- **PROBLEM DESCRIPTION**:
Copy out the lines of the records below, and only those lines, from the one with "geoportal@kraj-lbc.cz (180, 558)" through the one with "Specification", exactly as they appear.

───── TASK MATERIAL

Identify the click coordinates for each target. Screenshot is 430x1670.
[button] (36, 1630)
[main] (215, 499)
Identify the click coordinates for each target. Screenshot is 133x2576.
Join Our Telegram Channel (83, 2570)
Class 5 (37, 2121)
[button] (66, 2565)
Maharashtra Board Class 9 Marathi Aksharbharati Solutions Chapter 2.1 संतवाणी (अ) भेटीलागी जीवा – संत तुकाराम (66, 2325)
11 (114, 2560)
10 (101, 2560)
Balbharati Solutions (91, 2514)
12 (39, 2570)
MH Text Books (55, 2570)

──────────
───── TASK MATERIAL

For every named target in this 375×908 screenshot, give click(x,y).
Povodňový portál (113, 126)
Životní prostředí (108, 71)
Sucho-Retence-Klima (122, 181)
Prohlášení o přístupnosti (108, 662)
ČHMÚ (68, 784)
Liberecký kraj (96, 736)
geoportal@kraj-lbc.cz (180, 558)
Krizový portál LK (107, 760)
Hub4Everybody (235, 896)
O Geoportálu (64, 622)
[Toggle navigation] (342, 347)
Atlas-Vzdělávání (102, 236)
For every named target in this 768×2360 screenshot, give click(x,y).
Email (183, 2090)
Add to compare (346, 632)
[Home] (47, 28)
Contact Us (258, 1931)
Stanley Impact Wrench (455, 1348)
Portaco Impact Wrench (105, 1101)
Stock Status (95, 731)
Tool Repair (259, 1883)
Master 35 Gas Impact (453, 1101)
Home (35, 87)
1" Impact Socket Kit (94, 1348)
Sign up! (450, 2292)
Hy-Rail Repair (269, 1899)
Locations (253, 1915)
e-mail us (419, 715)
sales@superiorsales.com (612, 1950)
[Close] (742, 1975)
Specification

──────────

- **ANSWER TO THIS PROBLEM**:
geoportal@kraj-lbc.cz (180, 558)
Krizový portál LK (107, 760)
Hub4Everybody (235, 896)
O Geoportálu (64, 622)
[Toggle navigation] (342, 347)
Atlas-Vzdělávání (102, 236)
For every named target in this 768×2360 screenshot, give click(x,y).
Email (183, 2090)
Add to compare (346, 632)
[Home] (47, 28)
Contact Us (258, 1931)
Stanley Impact Wrench (455, 1348)
Portaco Impact Wrench (105, 1101)
Stock Status (95, 731)
Tool Repair (259, 1883)
Master 35 Gas Impact (453, 1101)
Home (35, 87)
1" Impact Socket Kit (94, 1348)
Sign up! (450, 2292)
Hy-Rail Repair (269, 1899)
Locations (253, 1915)
e-mail us (419, 715)
sales@superiorsales.com (612, 1950)
[Close] (742, 1975)
Specification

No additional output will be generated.